Hi community,
I am trying to reduce computational time for a specific code script by creating a map for a mesh - coordinates : values - over an independent overlapping bounding box. The following code script does that. It works perfectly fine in serial. However the code hangs up when running in parallel.
If you play around with the bounding box, you observe that it works well in MPI with the bounding box coinciding with all the mesh partitions. The hang up is observed if any mesh partition doesn’t see the bounding box at all.
I am using fenics 2016.1.0 to run the script using docker on an Ubuntu 18.04 terminal. I am running the code using the command mpirun.mpich -n 4 python untitled.py. (Note: Put both untitled.py and untitled.cpp in the same directory)
untitled.py
from dolfin import *
mesh1 = UnitSquareMesh(11, 11)
V1 = VectorFunctionSpace(mesh1, 'CG', 2)
u1 = Function(V1)
u1 = interpolate(Expression((("x[0]", "x[1]")), degree = 2),V1)
fem_code = open('untitled.cpp', 'r').read()
compiled_fem_module = compile_extension_module(code=fem_code)
compiled_fem_module.delta(u1)
untitled.cpp
#include <dolfin/mesh/Vertex.h>
namespace dolfin
{
bool in_bounding_box(const std::vector<double>& point,
const std::vector<double>& bounding_box,
const double tol)
{
// Return false if bounding box is empty
if (bounding_box.empty())
return false;
const std::size_t gdim = point.size();
dolfin_assert(bounding_box.size() == 2*gdim);
for (std::size_t i = 0; i < gdim; ++i)
{
if (!(point[i] >= (bounding_box[i] - tol)

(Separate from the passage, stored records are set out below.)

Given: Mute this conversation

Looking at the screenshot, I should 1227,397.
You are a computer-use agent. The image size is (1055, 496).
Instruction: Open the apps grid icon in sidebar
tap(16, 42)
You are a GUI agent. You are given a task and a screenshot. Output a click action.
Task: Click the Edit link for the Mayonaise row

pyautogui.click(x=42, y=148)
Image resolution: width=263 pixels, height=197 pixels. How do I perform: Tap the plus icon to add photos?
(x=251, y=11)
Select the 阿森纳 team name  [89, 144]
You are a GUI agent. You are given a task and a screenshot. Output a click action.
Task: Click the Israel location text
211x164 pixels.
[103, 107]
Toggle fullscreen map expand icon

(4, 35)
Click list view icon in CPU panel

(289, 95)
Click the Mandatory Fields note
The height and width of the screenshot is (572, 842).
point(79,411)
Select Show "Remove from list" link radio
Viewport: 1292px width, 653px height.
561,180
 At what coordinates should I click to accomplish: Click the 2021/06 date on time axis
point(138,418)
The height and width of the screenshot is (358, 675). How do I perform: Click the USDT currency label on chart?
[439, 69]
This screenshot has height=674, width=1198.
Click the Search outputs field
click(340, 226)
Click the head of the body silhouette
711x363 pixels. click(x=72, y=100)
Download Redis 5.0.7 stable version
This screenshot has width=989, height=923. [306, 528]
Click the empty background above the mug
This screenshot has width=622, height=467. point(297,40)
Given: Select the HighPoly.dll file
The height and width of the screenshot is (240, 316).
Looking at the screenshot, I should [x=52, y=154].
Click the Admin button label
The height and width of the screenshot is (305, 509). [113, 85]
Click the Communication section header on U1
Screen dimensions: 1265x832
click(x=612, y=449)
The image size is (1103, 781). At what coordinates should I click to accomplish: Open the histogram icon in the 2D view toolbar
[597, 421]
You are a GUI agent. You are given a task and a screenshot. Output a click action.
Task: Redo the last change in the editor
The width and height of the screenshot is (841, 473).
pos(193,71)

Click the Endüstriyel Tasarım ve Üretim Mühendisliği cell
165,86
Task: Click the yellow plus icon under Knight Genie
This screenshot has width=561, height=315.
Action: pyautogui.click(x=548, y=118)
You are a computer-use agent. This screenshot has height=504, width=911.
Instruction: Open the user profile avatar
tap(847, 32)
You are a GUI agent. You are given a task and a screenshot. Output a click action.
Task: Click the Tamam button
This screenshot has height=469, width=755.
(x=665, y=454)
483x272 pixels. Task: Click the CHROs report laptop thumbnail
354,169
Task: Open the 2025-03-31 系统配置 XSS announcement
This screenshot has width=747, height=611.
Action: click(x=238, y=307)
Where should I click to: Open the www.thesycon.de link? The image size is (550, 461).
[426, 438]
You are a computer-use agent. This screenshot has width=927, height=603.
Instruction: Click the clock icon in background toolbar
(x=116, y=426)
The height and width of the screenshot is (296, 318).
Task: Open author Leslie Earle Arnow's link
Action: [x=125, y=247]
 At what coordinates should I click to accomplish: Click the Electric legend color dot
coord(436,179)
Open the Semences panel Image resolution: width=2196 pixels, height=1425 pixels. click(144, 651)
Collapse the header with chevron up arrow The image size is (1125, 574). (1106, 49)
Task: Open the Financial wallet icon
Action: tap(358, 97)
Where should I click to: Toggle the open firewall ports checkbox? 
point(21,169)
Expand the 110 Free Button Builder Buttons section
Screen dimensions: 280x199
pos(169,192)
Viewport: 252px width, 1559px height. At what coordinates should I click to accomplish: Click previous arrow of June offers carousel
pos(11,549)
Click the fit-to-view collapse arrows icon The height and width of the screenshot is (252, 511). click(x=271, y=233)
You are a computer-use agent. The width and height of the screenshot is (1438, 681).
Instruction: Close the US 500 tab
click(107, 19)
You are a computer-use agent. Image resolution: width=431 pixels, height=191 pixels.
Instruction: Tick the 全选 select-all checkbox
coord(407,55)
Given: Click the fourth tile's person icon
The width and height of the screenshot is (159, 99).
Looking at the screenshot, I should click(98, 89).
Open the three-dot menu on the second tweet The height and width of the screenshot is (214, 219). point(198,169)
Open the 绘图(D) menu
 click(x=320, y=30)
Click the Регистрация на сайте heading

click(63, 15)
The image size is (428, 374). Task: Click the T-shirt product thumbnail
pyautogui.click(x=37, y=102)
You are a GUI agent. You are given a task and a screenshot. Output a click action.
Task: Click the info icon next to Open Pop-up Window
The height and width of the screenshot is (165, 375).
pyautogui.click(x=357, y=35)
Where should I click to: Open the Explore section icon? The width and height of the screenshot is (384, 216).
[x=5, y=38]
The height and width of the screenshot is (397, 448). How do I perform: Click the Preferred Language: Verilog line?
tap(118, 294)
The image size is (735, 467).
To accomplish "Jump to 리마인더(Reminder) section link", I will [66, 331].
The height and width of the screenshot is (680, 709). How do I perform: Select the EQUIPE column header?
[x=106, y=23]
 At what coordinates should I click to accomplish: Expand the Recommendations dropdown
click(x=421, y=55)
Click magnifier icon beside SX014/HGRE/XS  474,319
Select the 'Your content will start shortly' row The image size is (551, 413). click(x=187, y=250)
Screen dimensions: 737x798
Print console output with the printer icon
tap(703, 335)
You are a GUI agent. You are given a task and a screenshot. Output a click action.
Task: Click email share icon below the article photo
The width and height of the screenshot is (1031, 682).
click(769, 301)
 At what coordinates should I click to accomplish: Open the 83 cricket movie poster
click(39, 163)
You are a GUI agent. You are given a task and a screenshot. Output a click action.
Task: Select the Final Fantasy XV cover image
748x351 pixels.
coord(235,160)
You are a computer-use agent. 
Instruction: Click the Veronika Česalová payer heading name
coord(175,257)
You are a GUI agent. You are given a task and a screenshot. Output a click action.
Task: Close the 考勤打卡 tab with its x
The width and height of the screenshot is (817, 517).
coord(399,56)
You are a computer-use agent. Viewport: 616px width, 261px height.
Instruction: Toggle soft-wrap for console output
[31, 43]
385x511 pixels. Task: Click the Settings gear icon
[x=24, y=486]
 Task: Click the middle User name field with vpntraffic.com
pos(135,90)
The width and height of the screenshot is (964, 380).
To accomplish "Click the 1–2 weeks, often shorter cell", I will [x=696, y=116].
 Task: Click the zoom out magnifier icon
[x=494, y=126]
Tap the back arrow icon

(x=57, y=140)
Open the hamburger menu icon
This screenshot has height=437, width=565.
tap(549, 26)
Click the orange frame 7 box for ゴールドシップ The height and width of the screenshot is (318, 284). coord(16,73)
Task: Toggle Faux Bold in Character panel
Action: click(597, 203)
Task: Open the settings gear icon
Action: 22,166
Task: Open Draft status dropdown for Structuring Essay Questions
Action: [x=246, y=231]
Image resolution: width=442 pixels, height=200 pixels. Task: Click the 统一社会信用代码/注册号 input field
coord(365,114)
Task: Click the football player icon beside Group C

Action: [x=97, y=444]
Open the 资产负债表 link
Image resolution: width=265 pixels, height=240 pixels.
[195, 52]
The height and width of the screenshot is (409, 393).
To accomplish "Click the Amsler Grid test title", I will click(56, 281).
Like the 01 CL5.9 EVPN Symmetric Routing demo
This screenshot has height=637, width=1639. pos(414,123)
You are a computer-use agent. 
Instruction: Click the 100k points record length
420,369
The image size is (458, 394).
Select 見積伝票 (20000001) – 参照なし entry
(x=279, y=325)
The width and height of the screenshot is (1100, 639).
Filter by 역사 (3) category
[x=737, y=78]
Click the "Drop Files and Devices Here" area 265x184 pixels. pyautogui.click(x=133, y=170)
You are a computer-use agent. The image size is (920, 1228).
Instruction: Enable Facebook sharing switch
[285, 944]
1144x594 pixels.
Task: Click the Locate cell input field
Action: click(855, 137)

&& point[i] <= (bounding_box[gdim + i] + tol)))
{
return false;
}
}
return true;
}
std::map<std::vector<double>, std::vector<double>>
tabulate_coordinates_to_values(const Function& u0, std::vector<double>& x_x)
{
std::map<std::vector<double>, std::vector<double>>
coords_to_values;
// Extract mesh
const FunctionSpace& V0 = *u0.function_space();
const Mesh& mesh0 = *u0.function_space()->mesh();
const std::size_t gdim0 = mesh0.geometry().dim();
// Create arrays used to evaluate points on mesh0
std::vector<double> node_coord(gdim0);
std::vector<double> node_val(u0.value_size());
Array<double> _node_coord(gdim0, node_coord.data());
Array<double> _node_val(u0.value_size(), node_val.data());
for (VertexIterator vert(mesh0); !vert.end(); ++vert)
{
for(int i = 0; i < gdim0; i++)
node_coord[i] = vert->x(i);
if(in_bounding_box(node_coord, x_x, 1e-12))
{
u0.eval(_node_val, _node_coord);
coords_to_values.insert
(std::make_pair(node_coord, node_val));
}
}
return coords_to_values;
}
void delta(const Function& u0)
{
// Function u0
const FunctionSpace& V0 = *u0.function_space();
const Mesh& mesh0 = *V0.mesh();
const std::size_t gdim0 = mesh0.geometry().dim();
// Create arrays used to evaluate points on mesh0
std::vector<double> x(gdim0);
std::vector<double> val(u0.value_size());
Array<double> _x(gdim0, x.data());
Array<double> _val(u0.value_size(), val.data());
// Bounding box
std::vector<double> bounding_box = {0.65, 0.65, 0.9, 0.9};
// Map for u0 encompassing the region of the bounding box
std::map<std::vector<double>, std::vector<double>>
coords_to_values = tabulate_coordinates_to_values(u0, bounding_box);
// .................. Post processing ....................
for(const auto &map : coords_to_values)
{
std::copy(map.first.begin(), map.first.end(), x.begin());
std::copy(map.second.begin(), map.second.end(), val.begin());
std::cout << _x << " " << _val << "\n";
}
}
}
Pls. suggest a workaround to this problem.